ABSOLUTE-annotated MAF file which contains cancer cell fraction (CCF) information of mutations was downloaded from GDC PanCanAtlas publications ([TCGA_consolidated.abs_mafs_truncated.fixed.txt.gz](https://gdc.cancer.gov/node/905/)), and then we used liftover function from R package “rtracklayer” to convert the this hg37 genome coordinates file to hg38 coordinates:
```{r absolute_data,eval=FALSE}
absolute_maf <- data.table::fread("~/useful_data/TCGA_consolidated.abs_mafs_truncated.fixed.txt")
absolute_maf <- absolute_maf %>%
dplyr::select(Hugo_Symbol,Chromosome,Start_position,End_position,ccf_hat,sample,
Protein_Change,Variant_Classification,Variant_Type,Reference_Allele,
Tumor_Seq_Allele2,ref,alt,purity)
library(GenomicRanges)
absolute_maf$Chromosome <- paste0("chr",absolute_maf$Chromosome)
absolute_granges <- makeGRangesFromDataFrame(absolute_maf,
keep.extra.columns=TRUE,
ignore.strand=TRUE,
seqinfo=NULL,
seqnames.field="Chromosome",
start.field="Start_position",
end.field="End_position",
starts.in.df.are.0based=FALSE)
library(rtracklayer)
chainObject <- import.chain("~/useful_data/hg19ToHg38.over.chain")
results <- as.data.frame(liftOver(absolute_granges, chainObject))
results <- results %>%
filter(width==1)
results <- results %>%
filter(Variant_Classification=="Missense_Mutation") %>%
mutate(index=paste(substr(sample,1,16),seqnames,start,Reference_Allele,Tumor_Seq_Allele2,sep = ":")) %>%
select(sample,index,Hugo_Symbol,Protein_Change,Reference_Allele,Tumor_Seq_Allele2,purity,ccf_hat)

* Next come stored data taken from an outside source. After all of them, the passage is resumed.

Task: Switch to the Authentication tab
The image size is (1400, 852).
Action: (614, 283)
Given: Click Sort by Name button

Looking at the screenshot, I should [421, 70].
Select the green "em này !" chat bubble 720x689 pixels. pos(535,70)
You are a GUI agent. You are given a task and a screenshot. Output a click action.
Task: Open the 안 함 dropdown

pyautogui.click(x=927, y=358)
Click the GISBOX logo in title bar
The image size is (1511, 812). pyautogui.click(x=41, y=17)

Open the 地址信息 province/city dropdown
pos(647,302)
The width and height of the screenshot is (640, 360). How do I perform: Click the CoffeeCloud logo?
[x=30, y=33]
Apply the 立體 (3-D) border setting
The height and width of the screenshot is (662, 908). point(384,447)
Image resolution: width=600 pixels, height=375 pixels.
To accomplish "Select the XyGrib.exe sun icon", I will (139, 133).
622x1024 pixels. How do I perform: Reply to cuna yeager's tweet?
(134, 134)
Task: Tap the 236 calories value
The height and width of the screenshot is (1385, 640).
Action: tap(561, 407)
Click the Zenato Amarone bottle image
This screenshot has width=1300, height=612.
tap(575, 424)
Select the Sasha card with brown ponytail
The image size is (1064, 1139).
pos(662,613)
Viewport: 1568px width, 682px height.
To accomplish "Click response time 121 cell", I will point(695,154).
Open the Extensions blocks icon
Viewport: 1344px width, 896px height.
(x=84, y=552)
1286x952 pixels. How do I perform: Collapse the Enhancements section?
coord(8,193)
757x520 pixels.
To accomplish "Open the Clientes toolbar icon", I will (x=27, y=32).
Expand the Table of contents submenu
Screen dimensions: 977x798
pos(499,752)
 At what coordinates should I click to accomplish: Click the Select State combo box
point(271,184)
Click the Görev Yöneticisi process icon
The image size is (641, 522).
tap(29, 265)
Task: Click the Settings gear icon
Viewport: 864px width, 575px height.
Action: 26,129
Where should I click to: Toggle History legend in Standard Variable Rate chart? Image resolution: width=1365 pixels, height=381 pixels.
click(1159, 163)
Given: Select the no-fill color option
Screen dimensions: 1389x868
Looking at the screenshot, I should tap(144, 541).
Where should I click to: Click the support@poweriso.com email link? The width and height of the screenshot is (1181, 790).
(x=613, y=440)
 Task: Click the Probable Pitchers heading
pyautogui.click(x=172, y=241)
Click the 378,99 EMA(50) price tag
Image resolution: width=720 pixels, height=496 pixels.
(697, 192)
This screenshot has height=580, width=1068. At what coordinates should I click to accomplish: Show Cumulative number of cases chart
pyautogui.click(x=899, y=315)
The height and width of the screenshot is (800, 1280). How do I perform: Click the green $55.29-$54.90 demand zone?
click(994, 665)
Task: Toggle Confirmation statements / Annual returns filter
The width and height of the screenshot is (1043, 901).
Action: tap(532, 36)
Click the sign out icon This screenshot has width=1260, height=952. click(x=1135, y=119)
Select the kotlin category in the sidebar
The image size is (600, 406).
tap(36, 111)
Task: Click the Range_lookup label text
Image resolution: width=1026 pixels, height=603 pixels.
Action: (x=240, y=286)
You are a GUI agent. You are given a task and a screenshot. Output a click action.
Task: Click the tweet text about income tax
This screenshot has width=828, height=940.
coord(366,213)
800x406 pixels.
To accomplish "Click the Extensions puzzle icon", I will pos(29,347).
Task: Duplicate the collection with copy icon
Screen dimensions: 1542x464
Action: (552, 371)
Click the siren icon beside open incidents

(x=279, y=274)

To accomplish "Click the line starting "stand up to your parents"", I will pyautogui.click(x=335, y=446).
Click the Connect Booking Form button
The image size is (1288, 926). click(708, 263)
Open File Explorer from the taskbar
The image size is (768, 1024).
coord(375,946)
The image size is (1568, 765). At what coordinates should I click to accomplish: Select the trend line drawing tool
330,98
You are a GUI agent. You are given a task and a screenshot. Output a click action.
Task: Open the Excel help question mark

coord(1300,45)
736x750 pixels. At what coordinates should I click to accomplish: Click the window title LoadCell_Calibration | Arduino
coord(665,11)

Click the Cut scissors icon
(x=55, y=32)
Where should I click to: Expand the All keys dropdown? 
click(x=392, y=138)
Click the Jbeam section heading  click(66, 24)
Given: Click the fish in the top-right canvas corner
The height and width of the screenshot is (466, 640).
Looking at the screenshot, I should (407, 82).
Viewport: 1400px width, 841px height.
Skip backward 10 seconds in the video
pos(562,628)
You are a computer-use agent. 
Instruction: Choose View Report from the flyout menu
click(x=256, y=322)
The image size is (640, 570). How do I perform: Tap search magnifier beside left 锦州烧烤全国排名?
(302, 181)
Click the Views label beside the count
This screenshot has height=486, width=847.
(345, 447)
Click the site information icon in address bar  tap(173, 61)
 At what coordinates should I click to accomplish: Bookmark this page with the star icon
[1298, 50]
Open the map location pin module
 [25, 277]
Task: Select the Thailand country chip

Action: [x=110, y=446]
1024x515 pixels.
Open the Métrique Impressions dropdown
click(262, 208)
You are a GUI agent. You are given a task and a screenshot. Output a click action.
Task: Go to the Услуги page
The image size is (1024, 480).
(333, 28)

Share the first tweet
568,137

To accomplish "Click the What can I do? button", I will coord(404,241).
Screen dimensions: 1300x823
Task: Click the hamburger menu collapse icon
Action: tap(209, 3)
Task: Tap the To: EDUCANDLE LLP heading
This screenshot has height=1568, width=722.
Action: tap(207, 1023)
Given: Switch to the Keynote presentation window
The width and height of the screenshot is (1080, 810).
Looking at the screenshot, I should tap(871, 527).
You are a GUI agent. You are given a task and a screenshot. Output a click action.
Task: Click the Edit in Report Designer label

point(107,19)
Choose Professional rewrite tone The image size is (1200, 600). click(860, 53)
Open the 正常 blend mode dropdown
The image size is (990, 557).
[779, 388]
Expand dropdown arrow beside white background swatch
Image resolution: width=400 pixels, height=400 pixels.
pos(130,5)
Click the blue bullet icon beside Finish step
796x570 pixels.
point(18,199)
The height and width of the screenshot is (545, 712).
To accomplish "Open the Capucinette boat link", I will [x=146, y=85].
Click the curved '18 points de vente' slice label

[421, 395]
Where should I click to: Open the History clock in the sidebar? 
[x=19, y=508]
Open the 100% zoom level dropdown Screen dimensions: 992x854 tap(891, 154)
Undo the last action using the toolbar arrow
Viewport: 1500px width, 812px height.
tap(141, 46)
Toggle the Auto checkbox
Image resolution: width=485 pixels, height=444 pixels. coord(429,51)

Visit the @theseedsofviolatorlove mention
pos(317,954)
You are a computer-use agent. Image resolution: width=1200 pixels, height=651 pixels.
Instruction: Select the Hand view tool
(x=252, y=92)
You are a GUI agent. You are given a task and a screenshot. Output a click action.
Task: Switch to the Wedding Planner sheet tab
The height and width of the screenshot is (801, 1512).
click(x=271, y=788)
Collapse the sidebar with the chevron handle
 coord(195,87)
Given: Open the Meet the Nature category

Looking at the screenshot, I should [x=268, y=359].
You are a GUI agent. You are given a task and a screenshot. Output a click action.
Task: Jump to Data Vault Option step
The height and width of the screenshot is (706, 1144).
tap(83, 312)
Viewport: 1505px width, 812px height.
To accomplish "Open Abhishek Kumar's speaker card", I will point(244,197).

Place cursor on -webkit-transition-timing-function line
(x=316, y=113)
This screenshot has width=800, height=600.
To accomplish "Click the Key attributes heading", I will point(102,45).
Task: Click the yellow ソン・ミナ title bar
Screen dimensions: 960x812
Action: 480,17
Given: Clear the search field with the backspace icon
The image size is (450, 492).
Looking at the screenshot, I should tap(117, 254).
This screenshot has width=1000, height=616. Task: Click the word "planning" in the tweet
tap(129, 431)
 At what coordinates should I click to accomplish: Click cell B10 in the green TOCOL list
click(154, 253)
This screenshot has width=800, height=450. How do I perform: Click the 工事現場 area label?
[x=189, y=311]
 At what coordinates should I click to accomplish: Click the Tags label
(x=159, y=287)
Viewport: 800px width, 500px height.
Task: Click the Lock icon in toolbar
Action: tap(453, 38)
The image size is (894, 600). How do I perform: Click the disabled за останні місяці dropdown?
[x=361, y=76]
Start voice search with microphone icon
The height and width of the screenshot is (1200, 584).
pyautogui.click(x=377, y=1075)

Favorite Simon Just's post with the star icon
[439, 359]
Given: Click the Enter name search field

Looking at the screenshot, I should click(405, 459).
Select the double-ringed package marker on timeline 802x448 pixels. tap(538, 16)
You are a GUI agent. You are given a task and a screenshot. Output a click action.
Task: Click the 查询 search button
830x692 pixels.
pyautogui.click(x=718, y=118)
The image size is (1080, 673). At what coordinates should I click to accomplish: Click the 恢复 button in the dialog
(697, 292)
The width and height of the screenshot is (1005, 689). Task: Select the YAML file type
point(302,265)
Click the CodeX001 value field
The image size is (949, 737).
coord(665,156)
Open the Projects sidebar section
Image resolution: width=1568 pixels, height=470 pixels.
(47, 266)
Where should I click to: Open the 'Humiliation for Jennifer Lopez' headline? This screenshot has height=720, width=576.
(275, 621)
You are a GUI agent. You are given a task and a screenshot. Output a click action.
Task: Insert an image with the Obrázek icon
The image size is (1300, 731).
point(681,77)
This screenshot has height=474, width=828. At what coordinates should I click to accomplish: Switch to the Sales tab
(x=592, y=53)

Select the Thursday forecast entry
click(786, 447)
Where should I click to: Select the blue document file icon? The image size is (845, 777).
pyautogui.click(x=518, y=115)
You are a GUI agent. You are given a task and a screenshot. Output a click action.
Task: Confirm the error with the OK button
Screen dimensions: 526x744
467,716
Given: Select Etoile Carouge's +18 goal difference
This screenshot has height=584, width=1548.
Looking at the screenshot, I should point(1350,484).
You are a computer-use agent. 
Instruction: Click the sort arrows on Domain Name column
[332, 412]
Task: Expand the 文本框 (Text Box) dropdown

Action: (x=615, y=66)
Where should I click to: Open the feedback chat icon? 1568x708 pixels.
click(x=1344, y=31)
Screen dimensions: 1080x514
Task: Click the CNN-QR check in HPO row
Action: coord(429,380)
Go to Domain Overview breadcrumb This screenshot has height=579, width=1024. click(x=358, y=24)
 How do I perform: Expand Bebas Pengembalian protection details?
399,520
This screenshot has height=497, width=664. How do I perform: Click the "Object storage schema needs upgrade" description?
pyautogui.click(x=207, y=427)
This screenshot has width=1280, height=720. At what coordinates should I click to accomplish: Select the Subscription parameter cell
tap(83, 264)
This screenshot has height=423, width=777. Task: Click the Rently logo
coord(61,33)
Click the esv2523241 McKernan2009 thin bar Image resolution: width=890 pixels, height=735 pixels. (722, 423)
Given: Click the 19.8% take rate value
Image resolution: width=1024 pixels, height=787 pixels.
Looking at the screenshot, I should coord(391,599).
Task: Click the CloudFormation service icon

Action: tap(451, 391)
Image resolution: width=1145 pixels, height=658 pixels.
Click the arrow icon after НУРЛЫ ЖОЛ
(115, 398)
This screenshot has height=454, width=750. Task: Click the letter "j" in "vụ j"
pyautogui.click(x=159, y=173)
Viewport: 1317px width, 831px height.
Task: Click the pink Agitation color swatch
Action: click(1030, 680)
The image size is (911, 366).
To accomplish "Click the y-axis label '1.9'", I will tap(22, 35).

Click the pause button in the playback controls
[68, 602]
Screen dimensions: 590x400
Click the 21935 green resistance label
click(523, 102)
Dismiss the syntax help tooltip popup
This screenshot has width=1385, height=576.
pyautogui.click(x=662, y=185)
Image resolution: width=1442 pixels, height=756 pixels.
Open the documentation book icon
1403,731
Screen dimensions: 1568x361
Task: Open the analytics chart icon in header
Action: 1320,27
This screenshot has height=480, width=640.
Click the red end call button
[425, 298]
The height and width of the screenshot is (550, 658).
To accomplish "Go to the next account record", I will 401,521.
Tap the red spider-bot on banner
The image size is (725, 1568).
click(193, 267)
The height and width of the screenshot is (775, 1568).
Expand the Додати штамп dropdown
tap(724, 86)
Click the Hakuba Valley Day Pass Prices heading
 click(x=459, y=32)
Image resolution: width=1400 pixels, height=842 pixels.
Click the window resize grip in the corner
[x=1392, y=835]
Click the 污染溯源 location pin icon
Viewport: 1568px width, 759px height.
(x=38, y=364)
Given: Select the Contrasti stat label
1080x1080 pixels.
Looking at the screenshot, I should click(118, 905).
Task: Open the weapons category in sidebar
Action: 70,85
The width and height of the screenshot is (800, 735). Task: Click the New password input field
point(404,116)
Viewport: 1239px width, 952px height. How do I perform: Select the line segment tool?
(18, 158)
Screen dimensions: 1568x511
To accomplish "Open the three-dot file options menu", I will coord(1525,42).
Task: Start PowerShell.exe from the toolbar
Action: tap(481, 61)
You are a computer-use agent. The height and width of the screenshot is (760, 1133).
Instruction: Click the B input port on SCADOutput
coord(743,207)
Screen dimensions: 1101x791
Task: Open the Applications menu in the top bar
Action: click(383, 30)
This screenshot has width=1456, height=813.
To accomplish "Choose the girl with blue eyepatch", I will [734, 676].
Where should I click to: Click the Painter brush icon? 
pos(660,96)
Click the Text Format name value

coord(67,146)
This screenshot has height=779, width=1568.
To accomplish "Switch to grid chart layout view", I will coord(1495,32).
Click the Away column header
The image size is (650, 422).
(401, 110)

saveRDS(results,file = "../data/all_mut_mis_ccf.rds")
```
Driver mutation data was downloaded from Bailey M H et.al study ([Mutation.CTAT.3D.Scores.txt](https://gdc.cancer.gov/about-data/publications/pancan-driver)). This study used three different categories of tools to find driver mutations:
1. tools distinguishing benign versus pathogenic mutations using sequence (CTAT population);
2. tools distinguishing driver versus passenger mutations using sequence (CTAT cancer);
3. tools discovering statistically significant three-dimensional clusters of missense mutations (structure based).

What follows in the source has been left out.